(USING THE INFORMATION)
1) Copy, word for word, the section of the passage on defense and manufacturing that opens with the words containing "We Cannot Play" and closes with "here and abroad.".
2) Write the next part of the passage on military funding and American manufacturing, beginning after its final sentence.

(PASSAGE TO READ)
People such as Mrs. Murray, and so many others from our area, are responsible for so much of what has made our nation great. From those who served to those who answered the calls of industry to help build and create and manufacture planes and tanks in times of battle, our nation came together to help answer the overarching question we so often face: “What will our future hold?” For them, they held a firm belief and answered that our nation would overcome all challenges, emerge victorious and use the skills they honed in powering and protecting our war fighters to power the future of our economy and industrial sector. Recent times have posed that same question to us, and I believe that we must answer the very same way. The wisdom and work ethic of our parents and grandparents is exactly what we need today—to protect this country, care for our troops and revitalize our manufacturing base in industries old and new, across our nation. We must always remember that America is an optimistic country, and that has been one of the secrets of our success.
We Cannot Play Politics with Those Who Defend Freedom
Today, partisan bickering and reckless actions from Washington threaten to derail much of what our nation holds dear. Drastic cuts to military funding leave not only our nation at risk, but the safety and well-being of the very men and women who stand proud to defend us. Cuts in essential military services threaten our very preparedness and ability to respond to the nations that continue to take actions that display their hatred of our freedom and way of life. These cuts also have severe economic impact on our nation and especially our district, where much of our business is in the equipment, goods and services that serve our service members here and abroad.

(DATA SHOWN)

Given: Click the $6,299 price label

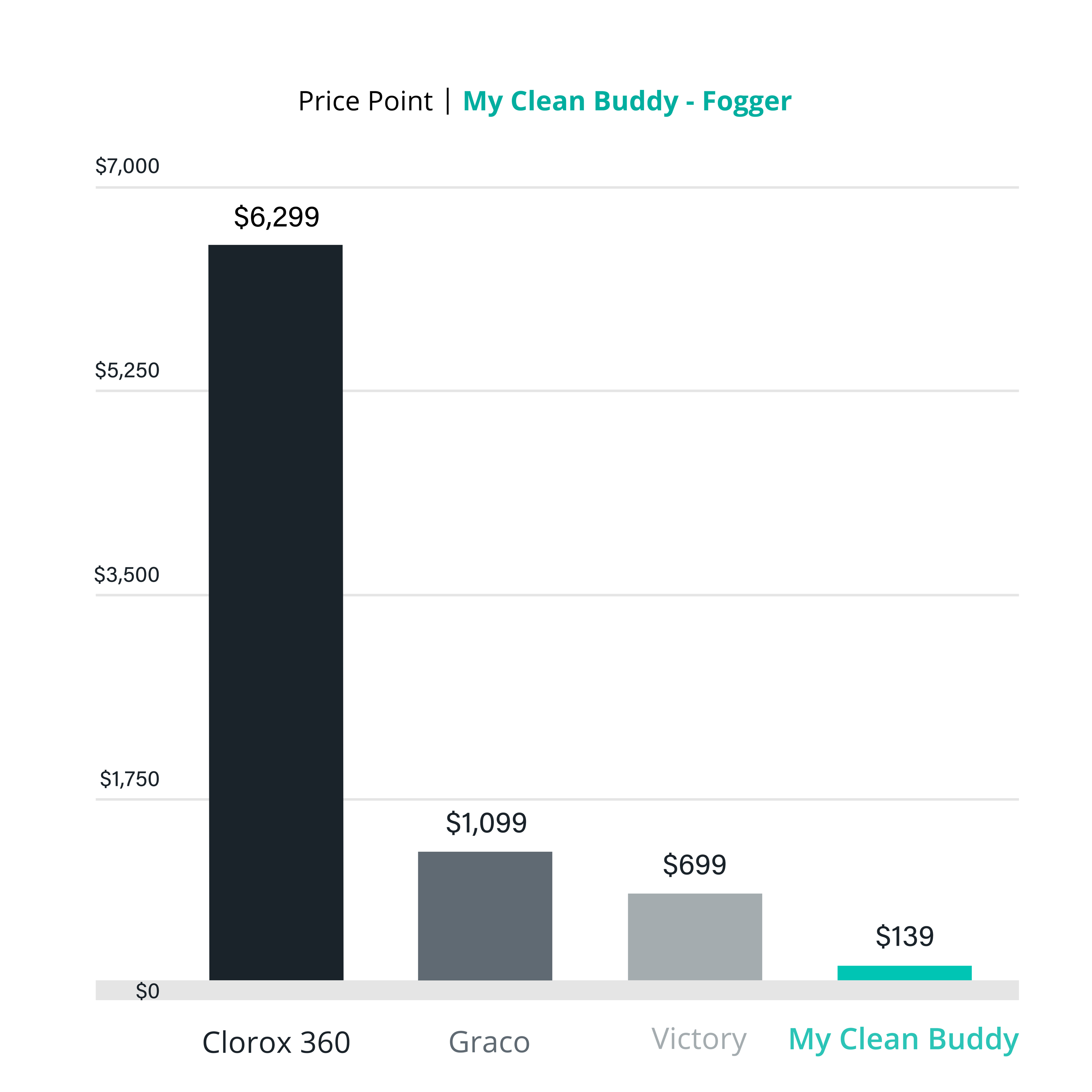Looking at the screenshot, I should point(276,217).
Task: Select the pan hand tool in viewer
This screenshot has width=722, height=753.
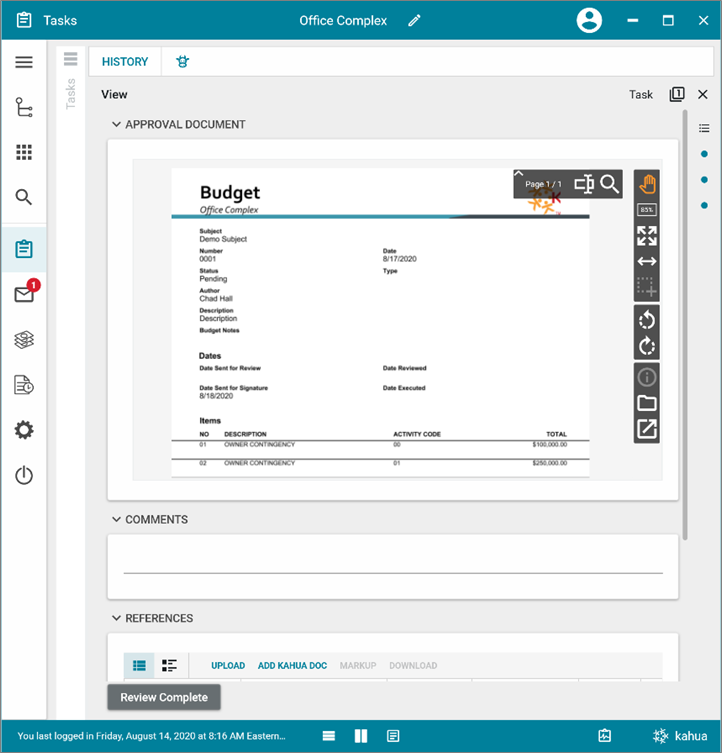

(PER-TASK OUTPUTS)
1)
We Cannot Play Politics with Those Who Defend Freedom
Today, partisan bickering and reckless actions from Washington threaten to derail much of what our nation holds dear. Drastic cuts to military funding leave not only our nation at risk, but the safety and well-being of the very men and women who stand proud to defend us. Cuts in essential military services threaten our very preparedness and ability to respond to the nations that continue to take actions that display their hatred of our freedom and way of life. These cuts also have severe economic impact on our nation and especially our district, where much of our business is in the equipment, goods and services that serve our service members here and abroad.

2)
I believe that our nation’s debt and ongoing deficit are the biggest threats to our national security. I helped introduce and supported the Balanced Budget Amendment because I agree with so many people in our district who share those same concerns. But in tightening our belt, we must keep our troops protected and our industrial base vibrant. Blind, across-the-board, defense cuts jeopardize both of those principles and that is one of the main reasons I opposed creation of the so-called “Super Committee” that has now left us facing sequestration and the irresponsible budget process it entails.
Just as our military uses precise targeted actions to eliminate threats and keep us safe, our government must use the same precision and planning in all dealings with our defense budget. The men and women of our military do not ask us for nearly so much as we ask from them, and our budget should reflect a respect and appreciation for that selfless service. It is the least we can do to honor the memory of those who have fallen and the lives of those we are so lucky to still have with us.